En concreto, la empresa Novamente, propiedad del matemático y programador, actuó como patrocinador formal de tres proyectos de la Universidad Politécnica de Hong Kong (PolyU).

Los correos electrónicos intervenidos muestran peticiones de fondos recurrentes por parte del investigador, que oscilaban entre 10.000 y 60.000 dólares estadounidenses anuales.

Uno de ellos, fechado en enero de 2010 -solo seis meses después de que Epstein saliera de prisión por una condena relacionada con delitos sexuales con una menor-, solicitaba 18.000 dólares.

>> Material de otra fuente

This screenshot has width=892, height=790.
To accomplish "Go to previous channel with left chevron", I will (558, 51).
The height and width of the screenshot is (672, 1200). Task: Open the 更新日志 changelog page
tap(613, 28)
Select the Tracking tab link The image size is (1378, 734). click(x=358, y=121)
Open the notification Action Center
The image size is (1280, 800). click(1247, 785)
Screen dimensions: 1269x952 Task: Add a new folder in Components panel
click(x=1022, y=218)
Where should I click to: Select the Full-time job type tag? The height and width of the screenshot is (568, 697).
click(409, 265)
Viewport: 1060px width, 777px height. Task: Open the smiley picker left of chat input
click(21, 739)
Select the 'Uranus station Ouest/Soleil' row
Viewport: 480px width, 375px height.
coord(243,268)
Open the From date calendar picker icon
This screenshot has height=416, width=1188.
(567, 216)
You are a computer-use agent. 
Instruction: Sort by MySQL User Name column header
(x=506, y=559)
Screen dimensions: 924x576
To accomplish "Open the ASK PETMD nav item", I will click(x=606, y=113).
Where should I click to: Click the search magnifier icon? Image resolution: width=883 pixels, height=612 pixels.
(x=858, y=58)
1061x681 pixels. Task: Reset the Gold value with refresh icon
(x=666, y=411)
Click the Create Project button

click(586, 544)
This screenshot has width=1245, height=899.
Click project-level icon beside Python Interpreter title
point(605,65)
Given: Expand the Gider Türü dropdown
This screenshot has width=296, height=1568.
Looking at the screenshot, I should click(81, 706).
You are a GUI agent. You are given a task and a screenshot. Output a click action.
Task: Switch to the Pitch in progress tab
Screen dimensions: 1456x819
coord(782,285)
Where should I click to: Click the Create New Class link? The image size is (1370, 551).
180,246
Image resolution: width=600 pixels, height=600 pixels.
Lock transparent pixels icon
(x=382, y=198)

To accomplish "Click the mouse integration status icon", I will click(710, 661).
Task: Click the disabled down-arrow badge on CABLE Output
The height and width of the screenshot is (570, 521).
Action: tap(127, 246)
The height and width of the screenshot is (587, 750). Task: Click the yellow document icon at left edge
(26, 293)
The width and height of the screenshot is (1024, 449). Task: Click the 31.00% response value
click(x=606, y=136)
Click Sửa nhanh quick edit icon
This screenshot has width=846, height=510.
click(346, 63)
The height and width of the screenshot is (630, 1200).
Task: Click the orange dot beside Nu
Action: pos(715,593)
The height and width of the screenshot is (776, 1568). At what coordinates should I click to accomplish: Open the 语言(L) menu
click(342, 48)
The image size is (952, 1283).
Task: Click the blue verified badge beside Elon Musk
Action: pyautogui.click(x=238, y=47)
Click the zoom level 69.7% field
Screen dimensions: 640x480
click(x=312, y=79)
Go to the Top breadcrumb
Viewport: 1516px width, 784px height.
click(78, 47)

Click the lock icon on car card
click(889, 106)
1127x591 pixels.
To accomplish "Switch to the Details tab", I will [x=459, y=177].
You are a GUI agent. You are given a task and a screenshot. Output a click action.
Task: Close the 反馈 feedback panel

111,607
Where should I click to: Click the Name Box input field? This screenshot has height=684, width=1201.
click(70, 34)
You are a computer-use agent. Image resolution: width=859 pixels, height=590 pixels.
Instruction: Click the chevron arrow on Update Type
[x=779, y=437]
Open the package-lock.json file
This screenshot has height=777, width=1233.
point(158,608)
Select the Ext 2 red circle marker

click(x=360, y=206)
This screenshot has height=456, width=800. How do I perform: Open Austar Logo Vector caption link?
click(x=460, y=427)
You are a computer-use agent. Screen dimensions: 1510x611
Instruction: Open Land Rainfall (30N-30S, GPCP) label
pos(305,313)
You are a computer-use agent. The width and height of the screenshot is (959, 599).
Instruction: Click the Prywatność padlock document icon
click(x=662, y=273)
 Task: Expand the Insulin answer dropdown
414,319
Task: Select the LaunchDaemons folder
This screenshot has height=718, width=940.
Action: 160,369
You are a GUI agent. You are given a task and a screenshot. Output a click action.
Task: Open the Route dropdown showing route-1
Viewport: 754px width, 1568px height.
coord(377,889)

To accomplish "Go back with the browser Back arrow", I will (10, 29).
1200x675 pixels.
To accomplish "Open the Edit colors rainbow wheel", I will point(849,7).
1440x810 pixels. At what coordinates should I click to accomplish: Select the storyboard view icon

En comunicaciones posteriores, datadas en 2015, Goertzel minimizó las acusaciones contra Epstein al sugerir que sus polémicas actividades podrían haber sido «un incidente entre personas razonablemente maduras que consintieron mutuamente en ese momento».

Tras la difusión de estos documentos, Goertzel, que reside actualmente en Estados Unidos, aunque mantiene su residencia permanente en la urbe semiautónoma, expresó su «profundo pesar» por haber aceptado el dinero.

Argumentó que en aquella época era «extremadamente difícil» obtener financiación para proyectos de inteligencia artificial y que sus encuentros personales no superaron las ocho horas en veinte años, limitándose siempre a discusiones científicas. Negó cualquier conocimiento de las actividades delictivas del magnate.

Por su parte, la Comisión de Innovación y Tecnología del Gobierno de Hong Kong se limitó a recordar que sus procesos de evaluación de subvenciones son «rigurosos y periódicos».

La investigación del SCMP subraya que, aunque no existe evidencia de que Goertzel estuviera al tanto de los delitos de Epstein, la relación ilustra cómo este ultimo logró infiltrarse en círculos académicos y científicos de élite incluso después de su primera condena.